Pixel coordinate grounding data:

Start of Block

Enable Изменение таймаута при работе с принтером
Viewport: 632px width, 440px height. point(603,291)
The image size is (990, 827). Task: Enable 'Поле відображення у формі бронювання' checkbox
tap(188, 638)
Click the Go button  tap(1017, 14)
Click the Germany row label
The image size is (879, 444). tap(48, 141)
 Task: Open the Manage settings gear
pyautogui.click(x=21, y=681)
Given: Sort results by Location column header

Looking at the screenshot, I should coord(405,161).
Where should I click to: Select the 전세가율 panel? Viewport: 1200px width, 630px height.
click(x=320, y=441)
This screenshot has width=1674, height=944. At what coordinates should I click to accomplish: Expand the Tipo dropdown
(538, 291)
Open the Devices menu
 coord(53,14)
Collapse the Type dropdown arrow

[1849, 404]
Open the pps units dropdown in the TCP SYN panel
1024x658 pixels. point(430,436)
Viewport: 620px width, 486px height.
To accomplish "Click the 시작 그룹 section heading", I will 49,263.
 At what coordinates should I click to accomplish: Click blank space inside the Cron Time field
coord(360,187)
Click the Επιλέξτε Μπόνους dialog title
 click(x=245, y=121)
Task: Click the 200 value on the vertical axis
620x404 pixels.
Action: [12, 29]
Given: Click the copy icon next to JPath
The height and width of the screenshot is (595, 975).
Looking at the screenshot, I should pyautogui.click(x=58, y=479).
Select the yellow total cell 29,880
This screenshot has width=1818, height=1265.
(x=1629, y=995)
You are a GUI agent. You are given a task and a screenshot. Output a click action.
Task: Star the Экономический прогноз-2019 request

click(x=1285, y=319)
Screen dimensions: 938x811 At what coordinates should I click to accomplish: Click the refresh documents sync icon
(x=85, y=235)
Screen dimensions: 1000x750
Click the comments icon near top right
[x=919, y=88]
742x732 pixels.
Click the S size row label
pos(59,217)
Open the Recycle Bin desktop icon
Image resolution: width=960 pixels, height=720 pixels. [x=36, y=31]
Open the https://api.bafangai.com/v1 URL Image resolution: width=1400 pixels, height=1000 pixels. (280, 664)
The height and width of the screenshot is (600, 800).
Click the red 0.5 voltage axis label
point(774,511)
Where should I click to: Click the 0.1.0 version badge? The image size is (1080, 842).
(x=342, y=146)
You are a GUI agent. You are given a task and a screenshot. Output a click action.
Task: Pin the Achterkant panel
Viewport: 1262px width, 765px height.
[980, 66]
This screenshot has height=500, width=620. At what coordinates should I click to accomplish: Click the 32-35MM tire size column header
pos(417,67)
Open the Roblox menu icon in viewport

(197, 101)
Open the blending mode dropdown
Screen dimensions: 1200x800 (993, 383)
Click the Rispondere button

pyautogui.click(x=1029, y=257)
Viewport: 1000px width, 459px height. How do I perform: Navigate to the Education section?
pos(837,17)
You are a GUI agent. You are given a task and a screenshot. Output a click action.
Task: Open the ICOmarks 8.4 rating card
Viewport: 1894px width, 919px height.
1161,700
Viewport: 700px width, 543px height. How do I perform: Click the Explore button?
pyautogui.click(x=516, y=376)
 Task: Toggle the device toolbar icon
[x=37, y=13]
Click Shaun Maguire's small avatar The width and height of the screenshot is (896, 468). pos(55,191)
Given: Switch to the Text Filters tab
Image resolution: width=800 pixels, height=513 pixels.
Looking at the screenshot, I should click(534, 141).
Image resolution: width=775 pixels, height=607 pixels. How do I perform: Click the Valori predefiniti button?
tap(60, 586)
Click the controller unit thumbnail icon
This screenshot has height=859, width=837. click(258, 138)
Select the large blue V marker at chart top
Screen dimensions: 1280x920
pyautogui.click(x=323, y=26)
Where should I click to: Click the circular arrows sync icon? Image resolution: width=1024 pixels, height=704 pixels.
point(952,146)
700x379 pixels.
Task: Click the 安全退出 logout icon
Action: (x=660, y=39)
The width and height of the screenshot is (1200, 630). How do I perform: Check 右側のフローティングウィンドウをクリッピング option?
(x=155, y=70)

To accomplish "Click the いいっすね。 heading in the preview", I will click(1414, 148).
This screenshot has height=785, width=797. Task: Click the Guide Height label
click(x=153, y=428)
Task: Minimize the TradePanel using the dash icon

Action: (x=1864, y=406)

End of Block

_Task prompt:_ What you write must match the records above exactly, line for line.

_Answer box:_
Enable Изменение таймаута при работе с принтером
Viewport: 632px width, 440px height. point(603,291)
The image size is (990, 827). Task: Enable 'Поле відображення у формі бронювання' checkbox
tap(188, 638)
Click the Go button  tap(1017, 14)
Click the Germany row label
The image size is (879, 444). tap(48, 141)
 Task: Open the Manage settings gear
pyautogui.click(x=21, y=681)
Given: Sort results by Location column header

Looking at the screenshot, I should coord(405,161).
Where should I click to: Select the 전세가율 panel? Viewport: 1200px width, 630px height.
click(x=320, y=441)
This screenshot has width=1674, height=944. At what coordinates should I click to accomplish: Expand the Tipo dropdown
(538, 291)
Open the Devices menu
 coord(53,14)
Collapse the Type dropdown arrow

[1849, 404]
Open the pps units dropdown in the TCP SYN panel
1024x658 pixels. point(430,436)
Viewport: 620px width, 486px height.
To accomplish "Click the 시작 그룹 section heading", I will 49,263.
 At what coordinates should I click to accomplish: Click blank space inside the Cron Time field
coord(360,187)
Click the Επιλέξτε Μπόνους dialog title
 click(x=245, y=121)
Task: Click the 200 value on the vertical axis
620x404 pixels.
Action: [12, 29]
Given: Click the copy icon next to JPath
The height and width of the screenshot is (595, 975).
Looking at the screenshot, I should pyautogui.click(x=58, y=479).
Select the yellow total cell 29,880
This screenshot has width=1818, height=1265.
(x=1629, y=995)
You are a GUI agent. You are given a task and a screenshot. Output a click action.
Task: Star the Экономический прогноз-2019 request

click(x=1285, y=319)
Screen dimensions: 938x811 At what coordinates should I click to accomplish: Click the refresh documents sync icon
(x=85, y=235)
Screen dimensions: 1000x750
Click the comments icon near top right
[x=919, y=88]
742x732 pixels.
Click the S size row label
pos(59,217)
Open the Recycle Bin desktop icon
Image resolution: width=960 pixels, height=720 pixels. [x=36, y=31]
Open the https://api.bafangai.com/v1 URL Image resolution: width=1400 pixels, height=1000 pixels. (280, 664)
The height and width of the screenshot is (600, 800).
Click the red 0.5 voltage axis label
point(774,511)
Where should I click to: Click the 0.1.0 version badge? The image size is (1080, 842).
(x=342, y=146)
You are a GUI agent. You are given a task and a screenshot. Output a click action.
Task: Pin the Achterkant panel
Viewport: 1262px width, 765px height.
[980, 66]
This screenshot has height=500, width=620. At what coordinates should I click to accomplish: Click the 32-35MM tire size column header
pos(417,67)
Open the Roblox menu icon in viewport

(197, 101)
Open the blending mode dropdown
Screen dimensions: 1200x800 (993, 383)
Click the Rispondere button

pyautogui.click(x=1029, y=257)
Viewport: 1000px width, 459px height. How do I perform: Navigate to the Education section?
pos(837,17)
You are a GUI agent. You are given a task and a screenshot. Output a click action.
Task: Open the ICOmarks 8.4 rating card
Viewport: 1894px width, 919px height.
1161,700
Viewport: 700px width, 543px height. How do I perform: Click the Explore button?
pyautogui.click(x=516, y=376)
 Task: Toggle the device toolbar icon
[x=37, y=13]
Click Shaun Maguire's small avatar The width and height of the screenshot is (896, 468). pos(55,191)
Given: Switch to the Text Filters tab
Image resolution: width=800 pixels, height=513 pixels.
Looking at the screenshot, I should click(534, 141).
Image resolution: width=775 pixels, height=607 pixels. How do I perform: Click the Valori predefiniti button?
tap(60, 586)
Click the controller unit thumbnail icon
This screenshot has height=859, width=837. click(258, 138)
Select the large blue V marker at chart top
Screen dimensions: 1280x920
pyautogui.click(x=323, y=26)
Where should I click to: Click the circular arrows sync icon? Image resolution: width=1024 pixels, height=704 pixels.
point(952,146)
700x379 pixels.
Task: Click the 安全退出 logout icon
Action: (x=660, y=39)
The width and height of the screenshot is (1200, 630). How do I perform: Check 右側のフローティングウィンドウをクリッピング option?
(x=155, y=70)

To accomplish "Click the いいっすね。 heading in the preview", I will click(1414, 148).
This screenshot has height=785, width=797. Task: Click the Guide Height label
click(x=153, y=428)
Task: Minimize the TradePanel using the dash icon

Action: (x=1864, y=406)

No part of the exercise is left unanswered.